§ **What the exercise asks**: Tally the lines below that contain the word "height", and give only that number.

§ **Data to process**:
::::::

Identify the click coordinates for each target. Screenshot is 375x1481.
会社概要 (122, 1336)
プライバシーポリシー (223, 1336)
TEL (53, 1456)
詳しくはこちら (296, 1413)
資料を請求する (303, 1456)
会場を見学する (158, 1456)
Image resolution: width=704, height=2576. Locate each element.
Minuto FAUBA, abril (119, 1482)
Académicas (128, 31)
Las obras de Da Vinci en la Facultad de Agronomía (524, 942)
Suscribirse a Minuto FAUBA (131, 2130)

::::::

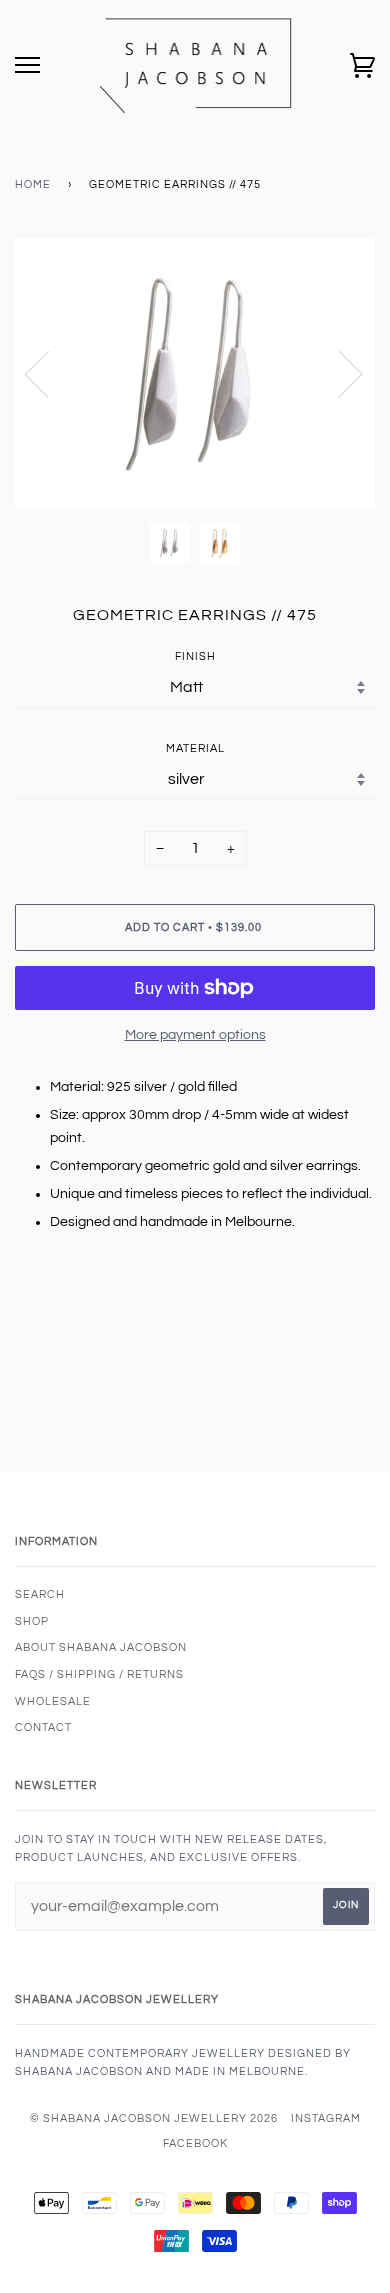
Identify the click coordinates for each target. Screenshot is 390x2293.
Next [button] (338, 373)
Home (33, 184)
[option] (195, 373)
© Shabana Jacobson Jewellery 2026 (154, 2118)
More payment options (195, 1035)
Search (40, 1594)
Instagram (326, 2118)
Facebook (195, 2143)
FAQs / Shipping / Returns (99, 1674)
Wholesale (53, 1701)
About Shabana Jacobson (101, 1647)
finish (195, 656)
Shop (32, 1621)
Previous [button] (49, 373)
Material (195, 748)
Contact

::::::

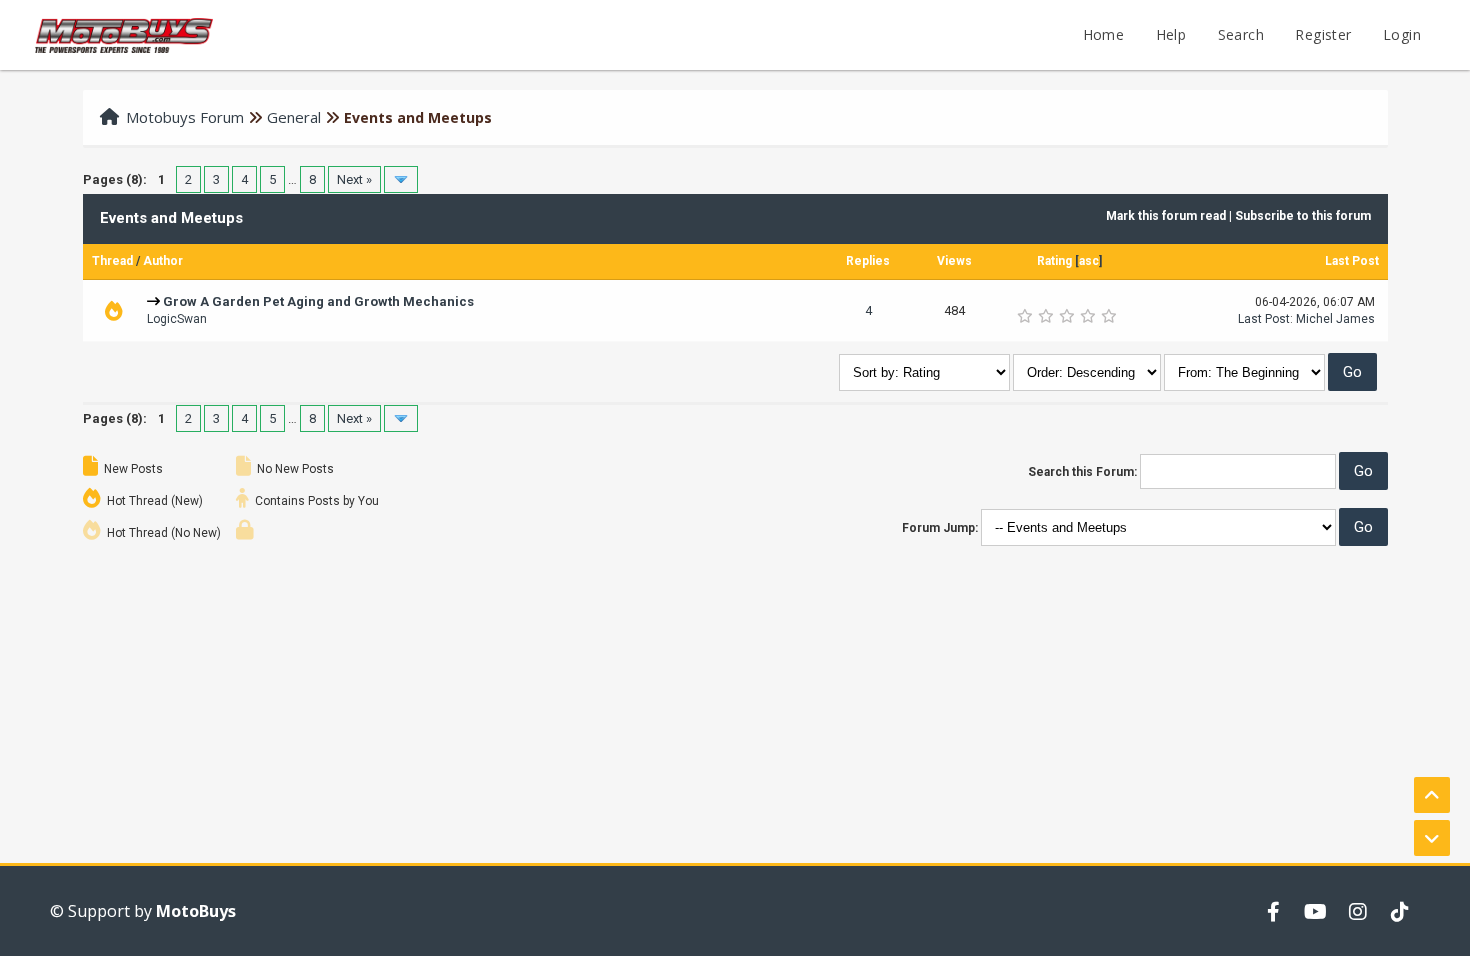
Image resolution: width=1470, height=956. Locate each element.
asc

::::::

§ **Result of this exercise**: 2